Das Forschungsprojekt E-SKA erfasst erstmalig systematisch Wirkmechanismen und Erfolgsfaktoren, die bei der Auflösung von Dilemmata im Kontext der Energiewende vor Ort zu tragen kommen. Darauf aufbauend entwickeln und testen wir einen neuen Archetypen-basierten Ansatz für die Übertragung erfolgreicher Energiewende-Kooperationen auf andere, aber ähnliche gelagerte Kontexte zwischen Kommunen.
Vor diesem Hintergrund verfolgt das Vorhaben E-SKA zwei Forschungsfragen:
Unter welchen Bedingungen können Hemmnisse und soziale Dilemmata der Energiewende durch kooperative Strategien überwunden werden?
Unter welchen Bedingungen können entsprechende Strategien und Lösungen auf andere Kommunen oder andere Energiewendeprojekte übertragen werden?
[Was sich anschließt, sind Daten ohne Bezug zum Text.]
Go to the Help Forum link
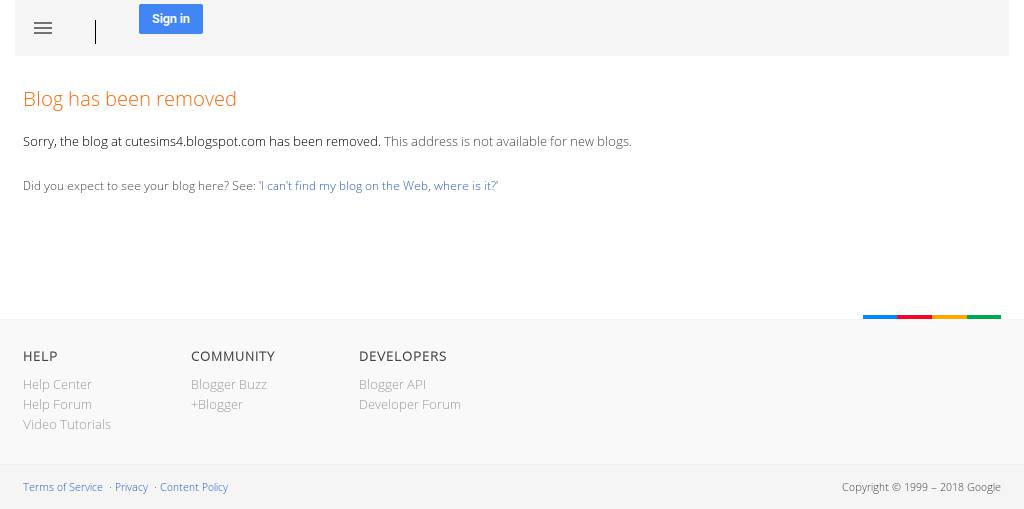Screen dimensions: 1024x509 [57, 404]
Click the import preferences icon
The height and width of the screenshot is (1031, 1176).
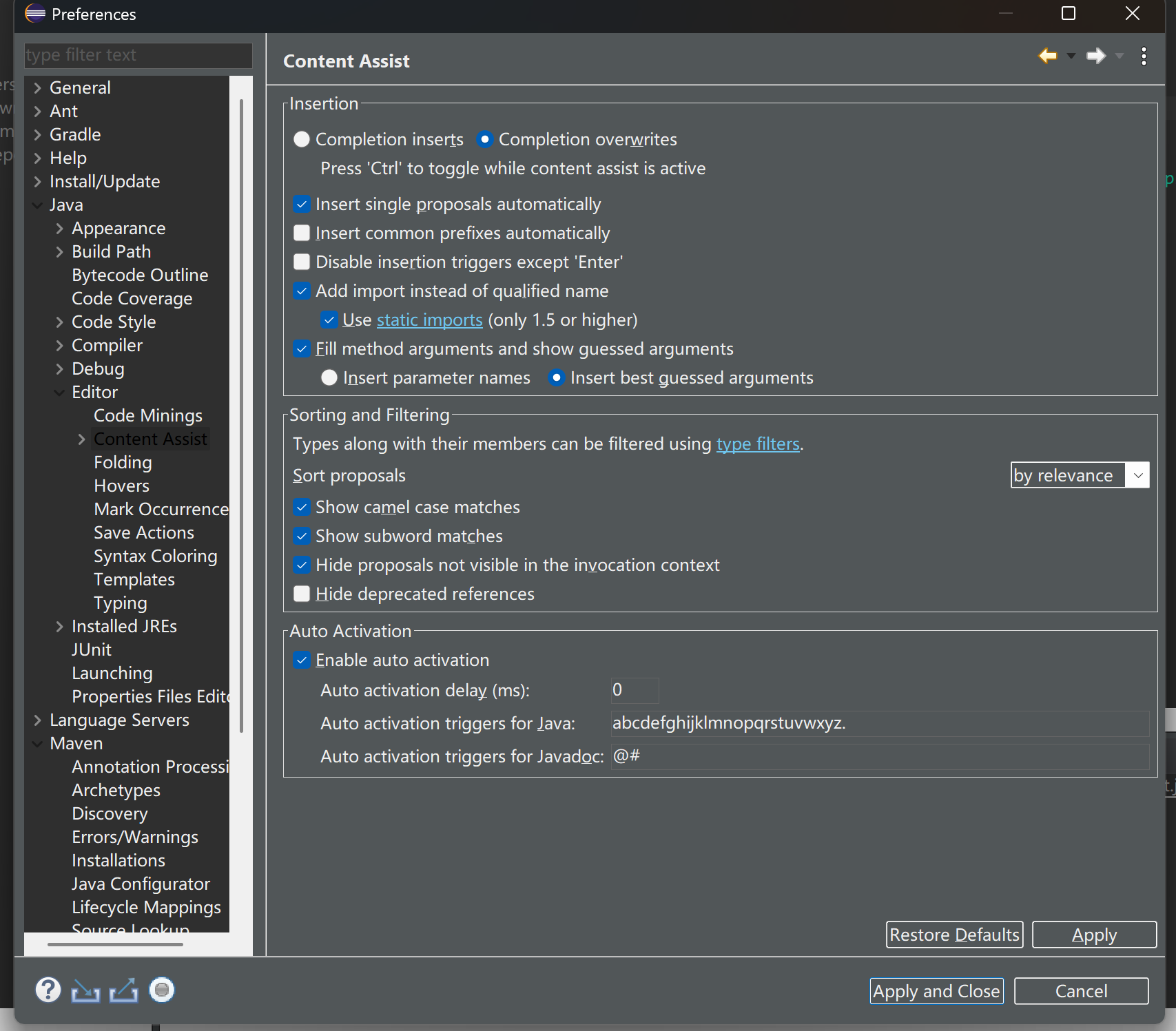(x=85, y=990)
Für die Suche nach den Antworten greift E-SKA auf einen interdisziplinären Ansatz zurück, der Politikwissenschaft, Institutionenökonomie, Stadtforschung, sowie Data Science verbindet. Dabei werden auch Ansätze aus der Soziologie und Sozialpsychologie aufgegriffen, beispielsweise wenn es um die Definition von Verantwortungsdiffusion, sozialer Dilemmata, sozialem Kapital oder Akzeptanzfragen geht. Im Fokus der Analyse steht die Interaktion sozialer, politischer, administrativer, wirtschaftlicher und technologisch-physischer Faktoren, die spezifische Kontexte schafft, in denen Hemmnisse und soziale Dilemmata der Energiewende auftreten. Ausgehend von diesen Kontexten zielt E-SKA darauf ab, Strategien für erfolgreiche Kooperationen zu identifizieren.
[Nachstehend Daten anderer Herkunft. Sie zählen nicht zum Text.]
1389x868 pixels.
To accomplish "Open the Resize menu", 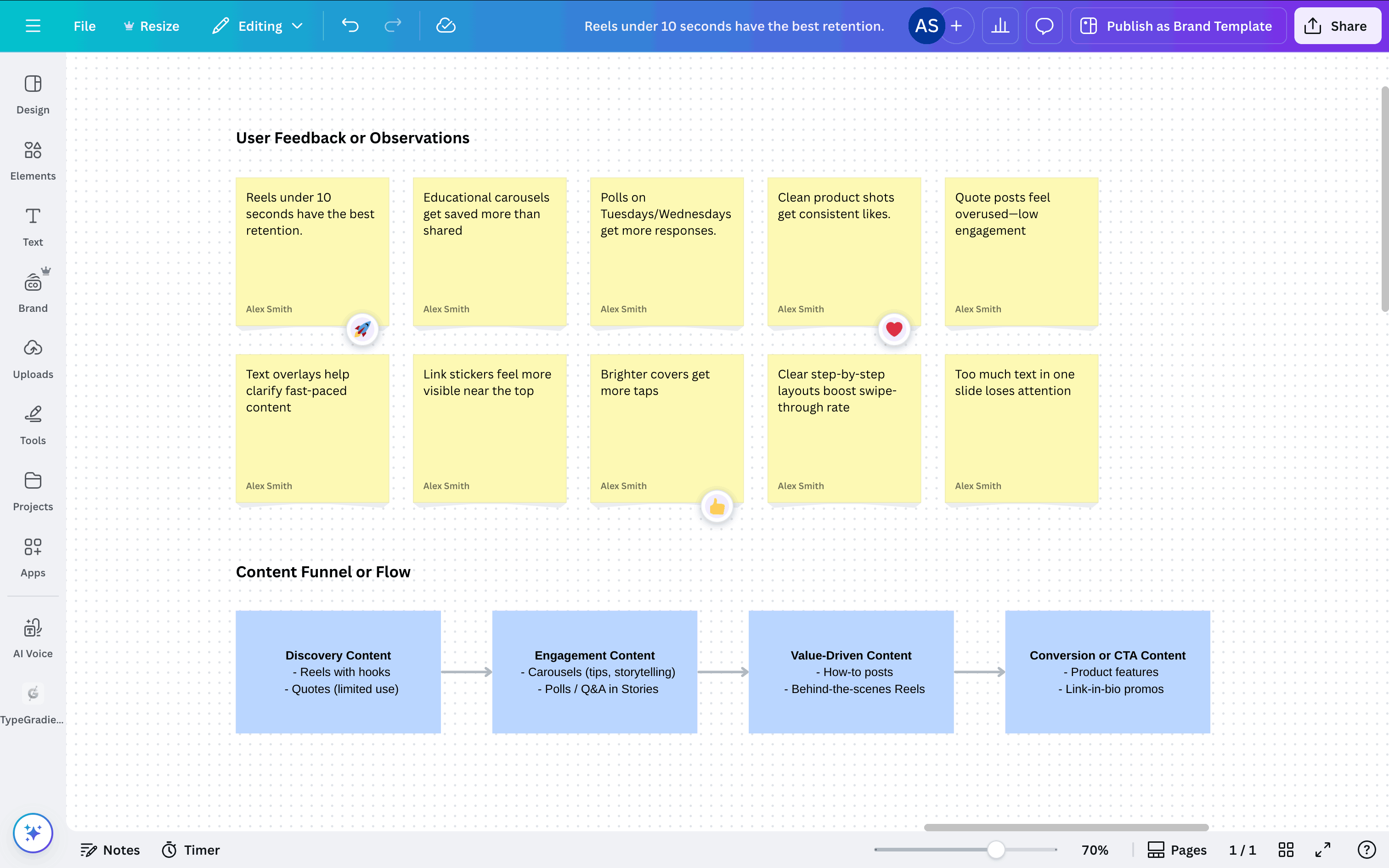I will pyautogui.click(x=152, y=26).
Erfolgreich heißt in diesem Zusammenhang, dass sozialen Dilemmata kooperativ begegnet wurde und Hemmnisse für lokale Energiewendeprojekte überwunden und kontextspezifische Lösungsansätze für kooperative Energiewendeprojekte erarbeitet wurden. Um die Validität der ermittelten Dilemmata und die breite Anwendbarkeit dieser Analyse zu sichern, wird das Projekt auf eine breite empirische Grundlage gestellt, indem eine flächendeckende Datenbank für Deutschlands Kommunen erstellt wird, aus der sich Dilemmata und ggf. deren Auflösung diagnostizieren lässt. Auch Pioniere werden in großer Zahl erfasst und systematisiert.
Die Ambition des Projektes endet jedoch nicht mit der Identifikation. Vielmehr sollen darüber hinaus Wege aufgezeigt werden, wie diese Strategien auf andere lokale Kontexte übertragen werden können. Dieser Aspekt des Vorhabens basiert auf der Annahme, dass es bestimmte wiederholt auftretende Muster gibt, entlang derer bereits bestehende Kooperationsstrategien für die Umsetzung von Energiewendeprojekten horizontal skaliert werden können, indem Kommunen mit ähnlichen Merkmalen zusammengeführt werden, um voneinander zu lernen ("Matching").
adelphi untersucht in diesem Vorhaben, wie Konflikte in konkreten Situationen aufgelöst wurden konnten und analysiert die politischen Rahmenbedingungen, die Dilemmata im Kontext der Energiewende oder kooperatives Verhalten zur Auflösung oder Linderung von Dilemmata begünstigen. In diesem Rahmen bauen wir eine Datenbank positiver Beispiele der Energiewende-Kooperation auf, unterstützen die Entwicklung des KI-gestützten Übertragungsansatzes, Tests zur Skalierbarkeit des Ansatzes und den Praxistransfer von Projektergebnissen.